#### [Goal of the exercise]
Please output the whole listing below exactly as it is.

⁂

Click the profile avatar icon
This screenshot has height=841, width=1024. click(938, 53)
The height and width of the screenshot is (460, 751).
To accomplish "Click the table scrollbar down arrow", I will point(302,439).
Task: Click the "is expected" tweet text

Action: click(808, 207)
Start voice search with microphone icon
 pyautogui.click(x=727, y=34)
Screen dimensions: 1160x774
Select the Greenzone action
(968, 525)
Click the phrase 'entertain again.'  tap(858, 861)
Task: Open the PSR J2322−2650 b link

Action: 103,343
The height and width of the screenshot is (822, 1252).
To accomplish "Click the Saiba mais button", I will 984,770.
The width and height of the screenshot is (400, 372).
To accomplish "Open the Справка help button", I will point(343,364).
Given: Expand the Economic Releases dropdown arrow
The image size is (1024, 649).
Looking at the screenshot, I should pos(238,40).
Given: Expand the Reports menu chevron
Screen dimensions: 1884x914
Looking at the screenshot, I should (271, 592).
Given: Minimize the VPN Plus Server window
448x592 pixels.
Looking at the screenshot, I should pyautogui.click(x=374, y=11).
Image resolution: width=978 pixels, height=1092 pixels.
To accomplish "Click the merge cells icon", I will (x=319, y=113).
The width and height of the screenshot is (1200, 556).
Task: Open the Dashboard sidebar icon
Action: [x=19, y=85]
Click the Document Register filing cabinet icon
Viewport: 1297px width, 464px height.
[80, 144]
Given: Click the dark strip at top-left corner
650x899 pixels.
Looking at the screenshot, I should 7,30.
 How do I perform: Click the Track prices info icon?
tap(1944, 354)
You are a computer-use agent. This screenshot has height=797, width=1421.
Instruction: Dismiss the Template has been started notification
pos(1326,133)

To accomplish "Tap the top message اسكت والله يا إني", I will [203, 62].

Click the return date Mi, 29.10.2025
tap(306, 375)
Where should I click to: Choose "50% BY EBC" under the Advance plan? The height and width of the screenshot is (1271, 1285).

⁂

#### [Answer area]
Click the profile avatar icon
This screenshot has height=841, width=1024. click(938, 53)
The height and width of the screenshot is (460, 751).
To accomplish "Click the table scrollbar down arrow", I will point(302,439).
Task: Click the "is expected" tweet text

Action: click(808, 207)
Start voice search with microphone icon
 pyautogui.click(x=727, y=34)
Screen dimensions: 1160x774
Select the Greenzone action
(968, 525)
Click the phrase 'entertain again.'  tap(858, 861)
Task: Open the PSR J2322−2650 b link

Action: 103,343
The height and width of the screenshot is (822, 1252).
To accomplish "Click the Saiba mais button", I will 984,770.
The width and height of the screenshot is (400, 372).
To accomplish "Open the Справка help button", I will point(343,364).
Given: Expand the Economic Releases dropdown arrow
The image size is (1024, 649).
Looking at the screenshot, I should pos(238,40).
Given: Expand the Reports menu chevron
Screen dimensions: 1884x914
Looking at the screenshot, I should (271, 592).
Given: Minimize the VPN Plus Server window
448x592 pixels.
Looking at the screenshot, I should pyautogui.click(x=374, y=11).
Image resolution: width=978 pixels, height=1092 pixels.
To accomplish "Click the merge cells icon", I will (x=319, y=113).
The width and height of the screenshot is (1200, 556).
Task: Open the Dashboard sidebar icon
Action: [x=19, y=85]
Click the Document Register filing cabinet icon
Viewport: 1297px width, 464px height.
[80, 144]
Given: Click the dark strip at top-left corner
650x899 pixels.
Looking at the screenshot, I should 7,30.
 How do I perform: Click the Track prices info icon?
tap(1944, 354)
You are a computer-use agent. This screenshot has height=797, width=1421.
Instruction: Dismiss the Template has been started notification
pos(1326,133)

To accomplish "Tap the top message اسكت والله يا إني", I will [203, 62].

Click the return date Mi, 29.10.2025
tap(306, 375)
Where should I click to: Choose "50% BY EBC" under the Advance plan? The height and width of the screenshot is (1271, 1285).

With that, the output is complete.